The patent was granted this year, but what Apple describes dates back to 2006 - so you can be sure it's been improving on the idea.
And while we don't know exactly what Apple's been up to, we do know what its archrival Google is doing with head-mounted displays.
Imagine: an Apple version of Google's Project Glass. It would be a display for your head, with notifications that floated above your nose, and icons that floated in front of your eyes. Instead of peering at a screen, you'd peer through one. Horrible.
Don't get me wrong. I don't doubt that if Apple made high-tech specs, they'd be the most beautifully designed high-tech specs imaginable.
My worry isn't the tech, the Big Brother aspect ("Record every moment of your waking life for data mining, police analysis and the future amusement of unspecified third parties? Allow/ Don't Allow") or even the price.

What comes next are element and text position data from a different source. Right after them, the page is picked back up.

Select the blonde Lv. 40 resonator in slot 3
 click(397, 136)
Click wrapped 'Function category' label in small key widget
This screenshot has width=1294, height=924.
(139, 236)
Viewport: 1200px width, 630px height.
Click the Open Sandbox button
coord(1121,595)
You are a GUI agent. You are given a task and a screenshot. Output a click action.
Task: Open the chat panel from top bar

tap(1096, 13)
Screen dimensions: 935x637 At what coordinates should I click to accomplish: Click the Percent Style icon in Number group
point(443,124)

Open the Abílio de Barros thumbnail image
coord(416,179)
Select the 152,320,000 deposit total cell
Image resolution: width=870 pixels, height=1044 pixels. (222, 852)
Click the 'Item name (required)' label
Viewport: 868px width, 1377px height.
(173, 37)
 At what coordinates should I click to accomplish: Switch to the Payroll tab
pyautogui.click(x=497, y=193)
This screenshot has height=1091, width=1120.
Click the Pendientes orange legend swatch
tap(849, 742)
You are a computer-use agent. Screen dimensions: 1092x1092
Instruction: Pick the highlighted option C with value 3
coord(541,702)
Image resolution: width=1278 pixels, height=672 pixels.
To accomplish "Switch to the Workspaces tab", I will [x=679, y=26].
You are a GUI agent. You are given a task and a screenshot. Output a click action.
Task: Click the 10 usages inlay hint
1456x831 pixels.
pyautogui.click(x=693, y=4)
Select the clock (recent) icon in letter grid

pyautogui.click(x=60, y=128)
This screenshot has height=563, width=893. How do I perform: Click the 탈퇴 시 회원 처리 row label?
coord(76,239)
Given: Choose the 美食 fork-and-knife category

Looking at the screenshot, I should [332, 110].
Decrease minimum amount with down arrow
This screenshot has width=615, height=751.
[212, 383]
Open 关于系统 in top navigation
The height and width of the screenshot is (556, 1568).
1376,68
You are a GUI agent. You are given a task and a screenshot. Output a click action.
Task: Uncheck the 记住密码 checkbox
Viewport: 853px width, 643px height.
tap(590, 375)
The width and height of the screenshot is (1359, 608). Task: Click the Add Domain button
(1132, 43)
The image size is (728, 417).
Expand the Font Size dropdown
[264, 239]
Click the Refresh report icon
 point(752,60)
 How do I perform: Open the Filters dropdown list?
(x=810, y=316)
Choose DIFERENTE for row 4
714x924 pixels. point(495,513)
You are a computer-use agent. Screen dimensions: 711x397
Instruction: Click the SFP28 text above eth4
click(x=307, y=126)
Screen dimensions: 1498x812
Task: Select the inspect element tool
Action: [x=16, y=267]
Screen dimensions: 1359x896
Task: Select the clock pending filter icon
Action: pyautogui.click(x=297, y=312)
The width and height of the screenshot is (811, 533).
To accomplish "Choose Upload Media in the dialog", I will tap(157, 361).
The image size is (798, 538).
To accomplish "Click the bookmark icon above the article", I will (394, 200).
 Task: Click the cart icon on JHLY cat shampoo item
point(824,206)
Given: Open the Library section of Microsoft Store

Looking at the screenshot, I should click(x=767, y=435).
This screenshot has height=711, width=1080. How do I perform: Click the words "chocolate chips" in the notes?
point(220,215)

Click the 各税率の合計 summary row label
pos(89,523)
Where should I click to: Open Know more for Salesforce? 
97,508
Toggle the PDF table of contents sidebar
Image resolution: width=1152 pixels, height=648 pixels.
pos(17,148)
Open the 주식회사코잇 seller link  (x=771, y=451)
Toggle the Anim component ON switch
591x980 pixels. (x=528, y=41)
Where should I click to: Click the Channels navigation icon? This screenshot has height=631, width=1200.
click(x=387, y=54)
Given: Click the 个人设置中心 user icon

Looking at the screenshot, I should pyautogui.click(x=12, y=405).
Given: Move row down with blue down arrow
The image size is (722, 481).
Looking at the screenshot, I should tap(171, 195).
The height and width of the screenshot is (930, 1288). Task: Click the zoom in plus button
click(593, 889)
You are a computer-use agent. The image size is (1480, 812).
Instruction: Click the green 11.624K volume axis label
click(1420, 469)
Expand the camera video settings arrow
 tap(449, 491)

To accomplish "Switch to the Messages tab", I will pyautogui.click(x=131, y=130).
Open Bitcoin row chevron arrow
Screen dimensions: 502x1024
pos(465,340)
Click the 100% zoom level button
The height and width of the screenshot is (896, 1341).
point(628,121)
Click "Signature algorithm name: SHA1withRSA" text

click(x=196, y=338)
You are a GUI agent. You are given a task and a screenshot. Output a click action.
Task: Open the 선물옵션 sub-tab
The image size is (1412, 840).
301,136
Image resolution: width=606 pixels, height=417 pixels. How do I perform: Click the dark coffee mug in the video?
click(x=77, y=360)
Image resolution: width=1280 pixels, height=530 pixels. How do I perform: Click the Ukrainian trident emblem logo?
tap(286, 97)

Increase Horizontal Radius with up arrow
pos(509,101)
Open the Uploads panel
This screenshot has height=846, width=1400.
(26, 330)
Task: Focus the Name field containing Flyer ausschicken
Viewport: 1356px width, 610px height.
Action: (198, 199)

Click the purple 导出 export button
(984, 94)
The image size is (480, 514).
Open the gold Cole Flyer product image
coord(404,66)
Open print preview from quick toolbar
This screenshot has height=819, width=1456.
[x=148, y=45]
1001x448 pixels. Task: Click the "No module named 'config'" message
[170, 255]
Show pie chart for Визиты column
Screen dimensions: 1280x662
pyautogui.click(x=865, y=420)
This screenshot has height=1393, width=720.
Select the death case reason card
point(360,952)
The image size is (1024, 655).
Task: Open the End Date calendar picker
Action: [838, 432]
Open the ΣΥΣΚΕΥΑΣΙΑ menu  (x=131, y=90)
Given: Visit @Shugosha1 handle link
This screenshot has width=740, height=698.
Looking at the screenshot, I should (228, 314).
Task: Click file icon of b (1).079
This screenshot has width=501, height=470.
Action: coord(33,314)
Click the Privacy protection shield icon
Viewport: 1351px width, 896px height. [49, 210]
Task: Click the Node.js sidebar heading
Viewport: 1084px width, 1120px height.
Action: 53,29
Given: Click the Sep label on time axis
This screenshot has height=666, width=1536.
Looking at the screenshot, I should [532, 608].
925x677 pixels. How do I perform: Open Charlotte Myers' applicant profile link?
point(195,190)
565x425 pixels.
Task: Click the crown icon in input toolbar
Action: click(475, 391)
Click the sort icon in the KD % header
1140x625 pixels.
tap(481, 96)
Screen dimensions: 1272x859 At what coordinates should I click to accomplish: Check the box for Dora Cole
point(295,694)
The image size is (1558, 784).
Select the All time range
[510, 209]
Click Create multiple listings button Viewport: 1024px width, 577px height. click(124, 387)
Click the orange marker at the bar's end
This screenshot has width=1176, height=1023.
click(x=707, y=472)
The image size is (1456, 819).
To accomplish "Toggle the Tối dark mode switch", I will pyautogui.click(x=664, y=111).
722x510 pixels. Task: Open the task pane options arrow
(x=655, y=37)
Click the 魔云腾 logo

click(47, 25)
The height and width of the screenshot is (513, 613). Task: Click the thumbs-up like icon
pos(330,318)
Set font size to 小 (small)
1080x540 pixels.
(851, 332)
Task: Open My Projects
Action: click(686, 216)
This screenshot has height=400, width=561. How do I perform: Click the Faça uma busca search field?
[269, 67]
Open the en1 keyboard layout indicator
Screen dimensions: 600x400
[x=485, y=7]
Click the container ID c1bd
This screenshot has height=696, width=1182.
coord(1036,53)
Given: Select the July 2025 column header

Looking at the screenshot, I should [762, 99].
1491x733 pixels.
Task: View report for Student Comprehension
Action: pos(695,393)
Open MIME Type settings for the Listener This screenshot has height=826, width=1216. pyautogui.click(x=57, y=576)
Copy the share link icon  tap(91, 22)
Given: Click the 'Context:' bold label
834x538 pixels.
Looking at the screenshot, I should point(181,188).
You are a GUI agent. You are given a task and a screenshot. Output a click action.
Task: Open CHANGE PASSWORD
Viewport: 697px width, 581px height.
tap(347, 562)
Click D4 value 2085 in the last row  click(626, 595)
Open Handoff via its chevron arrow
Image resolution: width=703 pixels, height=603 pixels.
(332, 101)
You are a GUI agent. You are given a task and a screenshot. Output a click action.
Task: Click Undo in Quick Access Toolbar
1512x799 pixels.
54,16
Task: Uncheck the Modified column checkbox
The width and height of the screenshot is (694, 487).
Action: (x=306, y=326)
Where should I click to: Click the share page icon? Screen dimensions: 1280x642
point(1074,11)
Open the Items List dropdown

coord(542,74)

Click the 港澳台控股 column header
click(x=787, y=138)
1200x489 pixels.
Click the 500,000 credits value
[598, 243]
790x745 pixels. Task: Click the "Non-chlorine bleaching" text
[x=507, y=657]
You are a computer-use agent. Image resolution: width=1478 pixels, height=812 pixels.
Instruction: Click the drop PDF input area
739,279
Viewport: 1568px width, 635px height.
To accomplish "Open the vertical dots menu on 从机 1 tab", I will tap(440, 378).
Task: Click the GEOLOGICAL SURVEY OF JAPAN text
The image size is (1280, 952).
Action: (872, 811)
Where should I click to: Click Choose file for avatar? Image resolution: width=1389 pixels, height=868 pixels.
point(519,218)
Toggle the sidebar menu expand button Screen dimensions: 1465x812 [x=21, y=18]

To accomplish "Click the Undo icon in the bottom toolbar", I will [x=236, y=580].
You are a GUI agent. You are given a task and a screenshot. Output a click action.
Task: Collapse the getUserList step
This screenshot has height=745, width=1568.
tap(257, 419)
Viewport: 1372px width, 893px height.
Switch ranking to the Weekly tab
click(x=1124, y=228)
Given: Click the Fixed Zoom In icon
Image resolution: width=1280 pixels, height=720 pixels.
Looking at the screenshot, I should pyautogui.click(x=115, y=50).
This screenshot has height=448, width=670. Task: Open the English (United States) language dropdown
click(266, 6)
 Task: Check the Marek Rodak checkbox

My biggest worry is The Look. For all the benefits, I think sticking a screen in front of our eyes is a step too far in the wrong direction. Look around you when you're next on public transport, or in the pub, or in the park: endless people Tweeting and Facebooking and Song Popping, oblivious to their surroundings.
We're divorced enough from the world already without putting a heads-up display between us and it. It's bad enough trying to keep people's attention when the competition is famous people, and beautiful ones. What chance have we got if we're also up against apps?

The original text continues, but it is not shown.